The tech giant last week announced a partnership with San Francisco-area chipmaker Movidius to provide mobile devices with "deep learning" capabilities.
Under the agreement, Google will utilize the MA2450, the latest chip in Movidius' Myriad 2 line of vision processors.
Movidius touted the MA2450 as the only commercially available chip efficient enough to performing complex computations in a compact form.
The chipmaker, meanwhile, will receive help from Google on its neural network technology.
"Movidius’ mission is to bring visual intelligence to devices so that they can understand the world in a more natural way," said Movidius CEO Remi El-Ouazzane. "This partnership with Google will allow us to accelerate that vision in a tangible way."
Currently, advanced computing operations require the use of external data centers, but Google officials said Movidius' technology would enable devices to interpret images and sounds without interruptions or reliance on an Internet connection.
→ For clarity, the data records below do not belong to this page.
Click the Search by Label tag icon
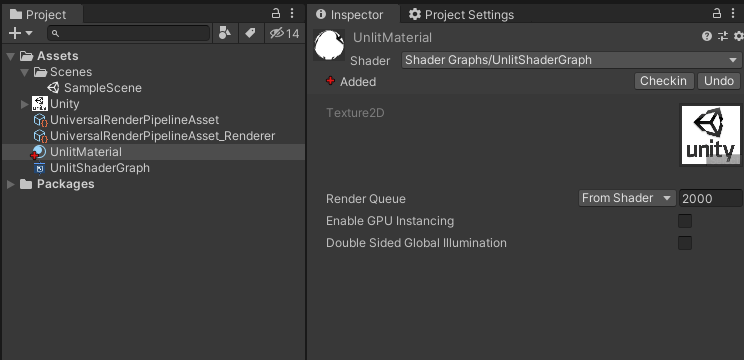 [250, 33]
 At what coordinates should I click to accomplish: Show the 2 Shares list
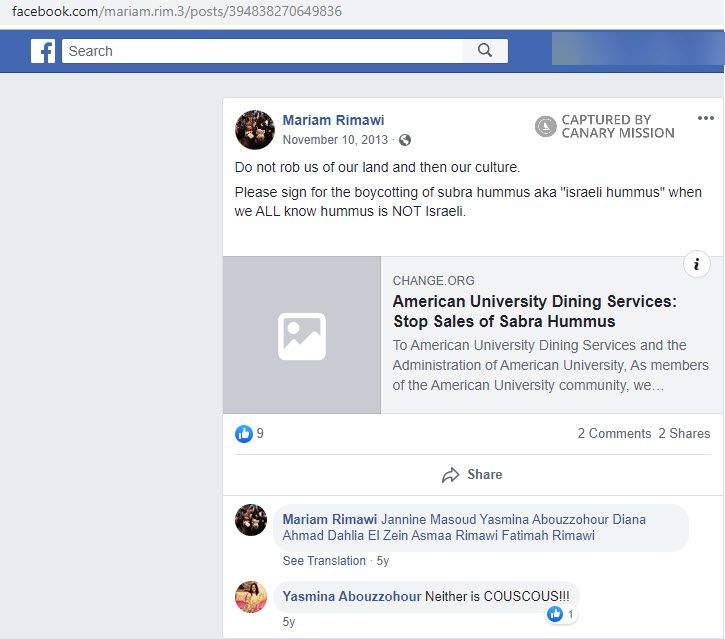click(684, 433)
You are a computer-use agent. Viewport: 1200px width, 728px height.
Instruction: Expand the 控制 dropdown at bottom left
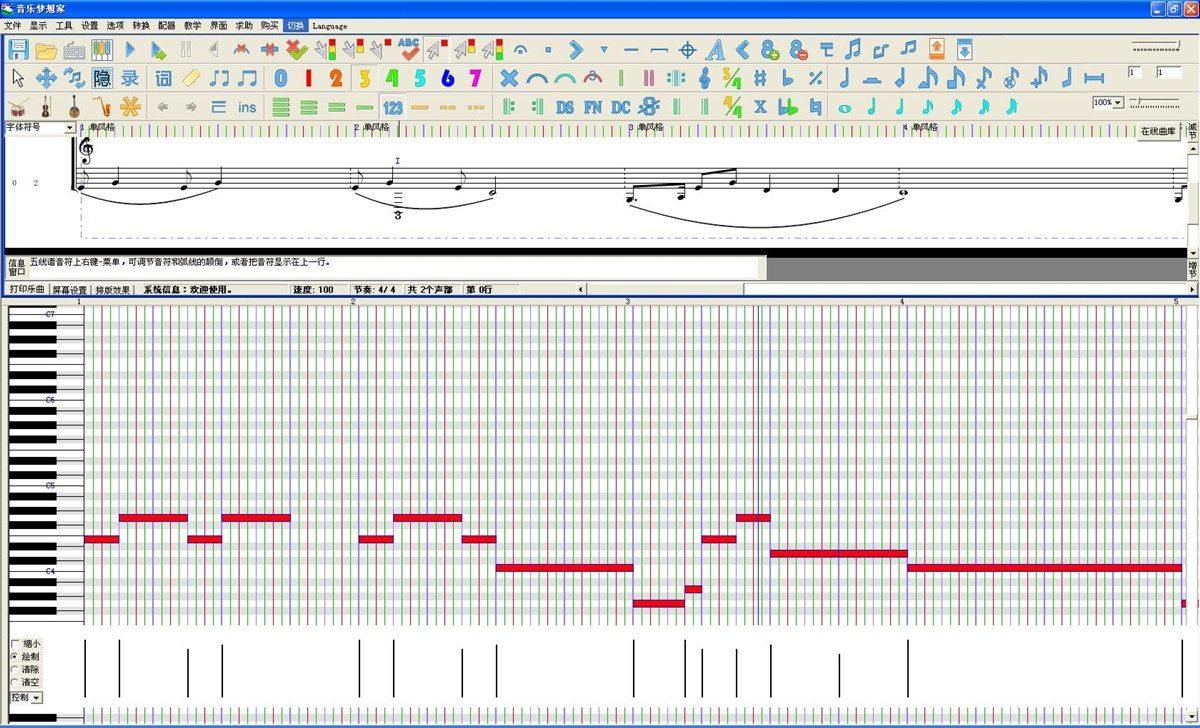pos(37,697)
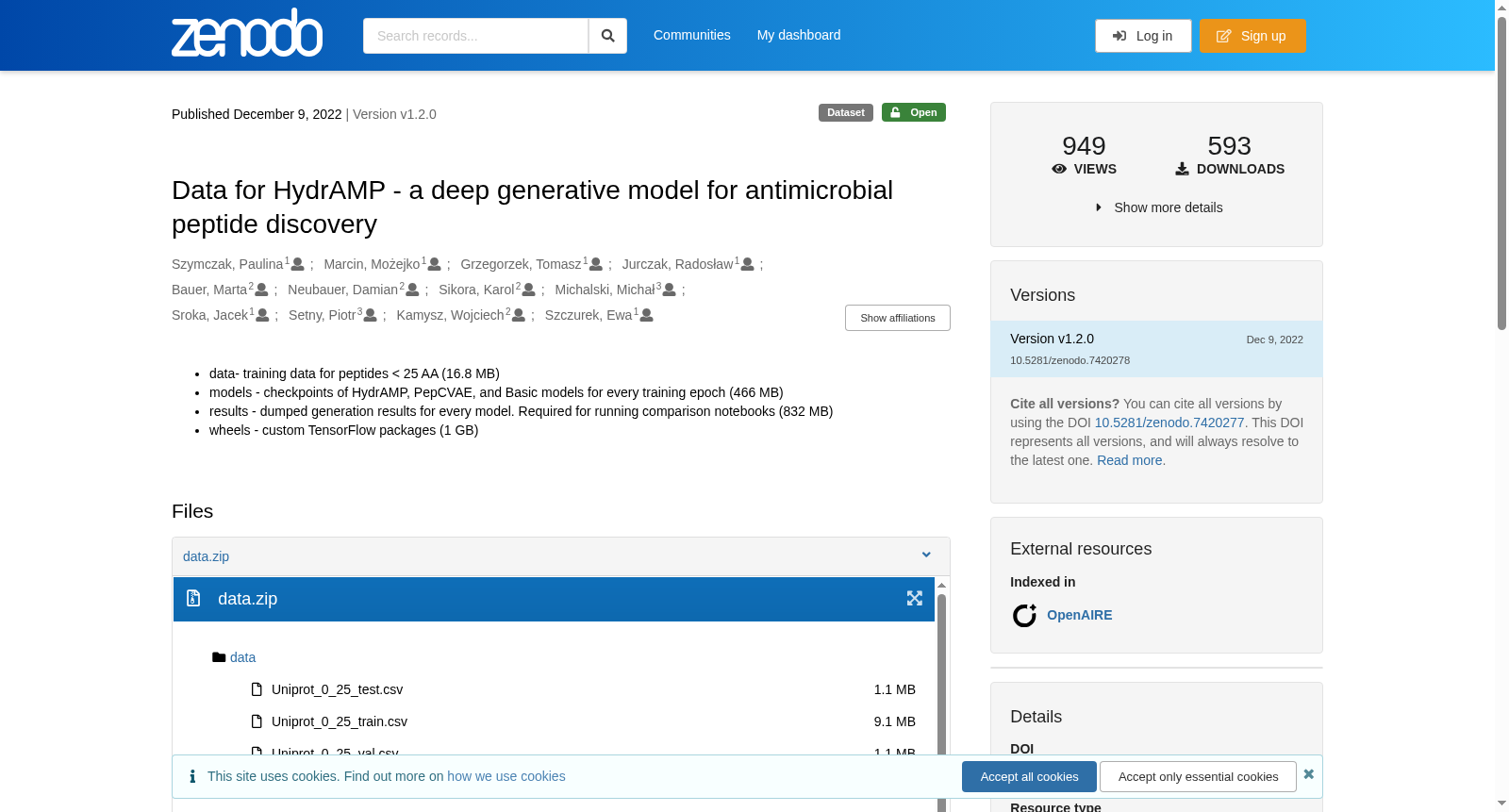Click the profile icon next to Bauer, Marta
The height and width of the screenshot is (812, 1509).
pyautogui.click(x=262, y=290)
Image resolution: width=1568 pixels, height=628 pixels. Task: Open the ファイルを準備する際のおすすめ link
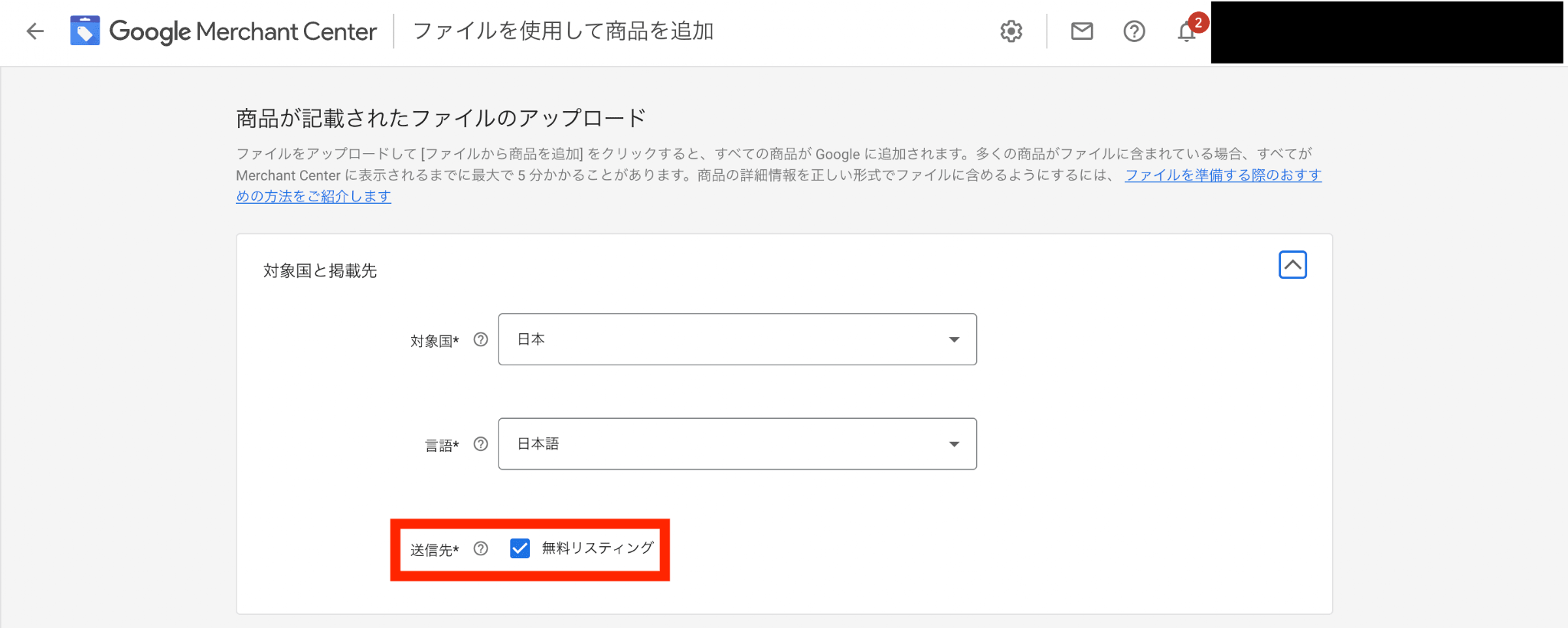[1223, 175]
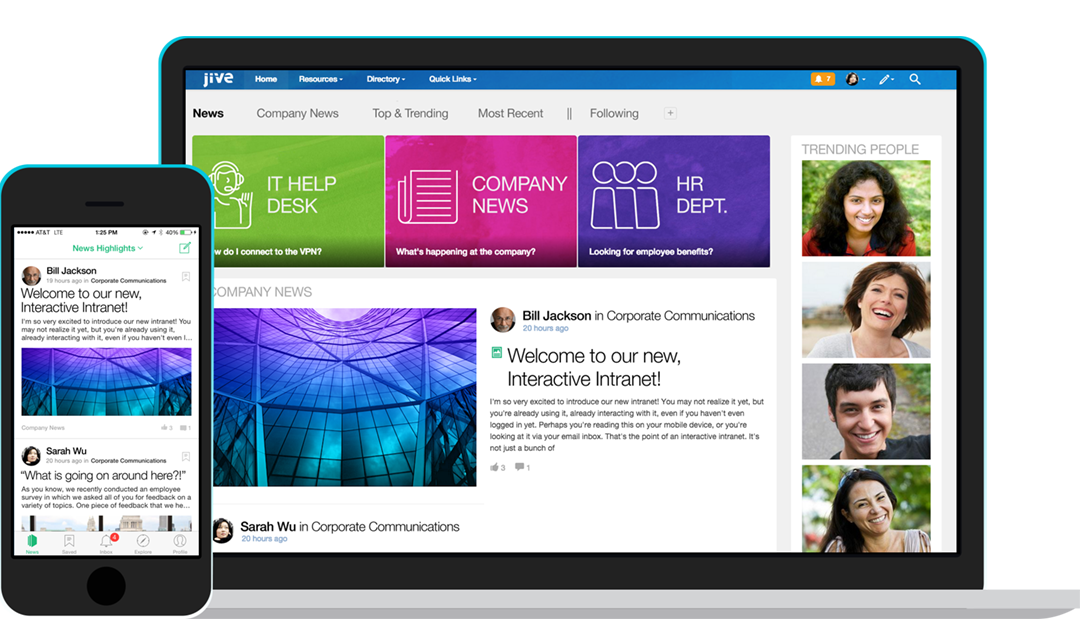The width and height of the screenshot is (1080, 619).
Task: Open the pencil create menu
Action: 885,79
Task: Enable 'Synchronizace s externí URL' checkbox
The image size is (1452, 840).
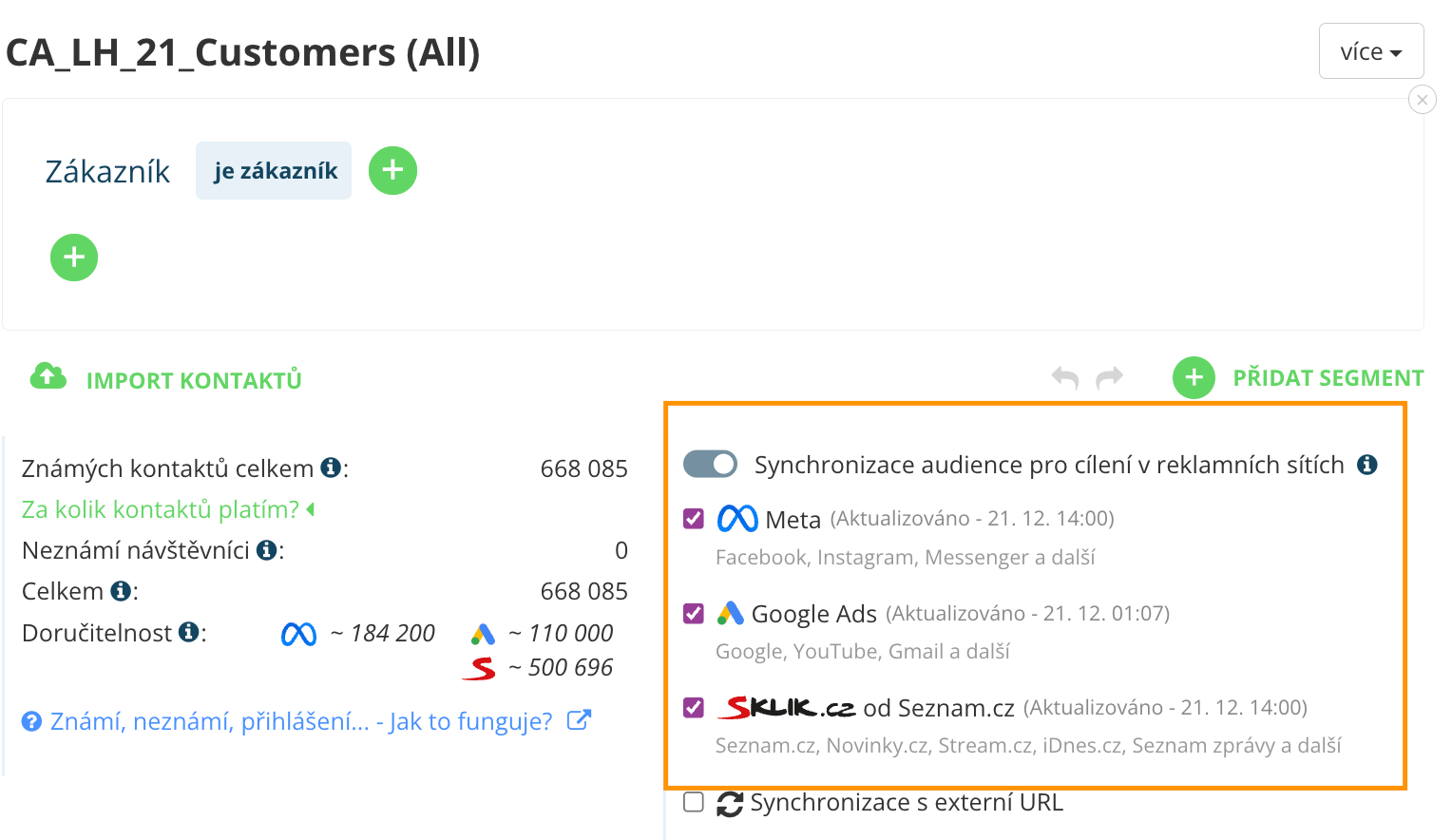Action: point(694,802)

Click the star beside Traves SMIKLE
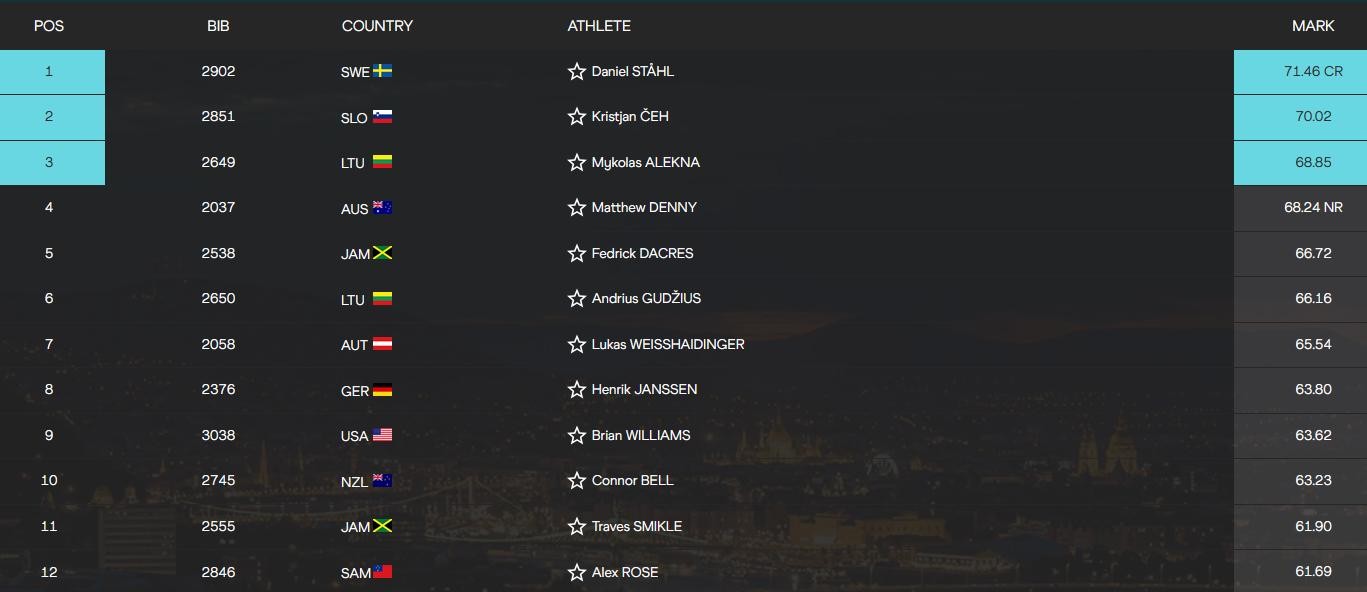(x=576, y=527)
“What Google has been able to achieve with neural networks is providing us with the building blocks for machine intelligence, laying the groundwork for the next decade of how technology will enhance the way people interact with the world,” said Blaise Agϋera y Arcas, who heads the company's Seattle-based machine intelligence group.
Movidius previously partnered with Google on Project Tango, which allows smartphones and tablets to map their surroundings in real time.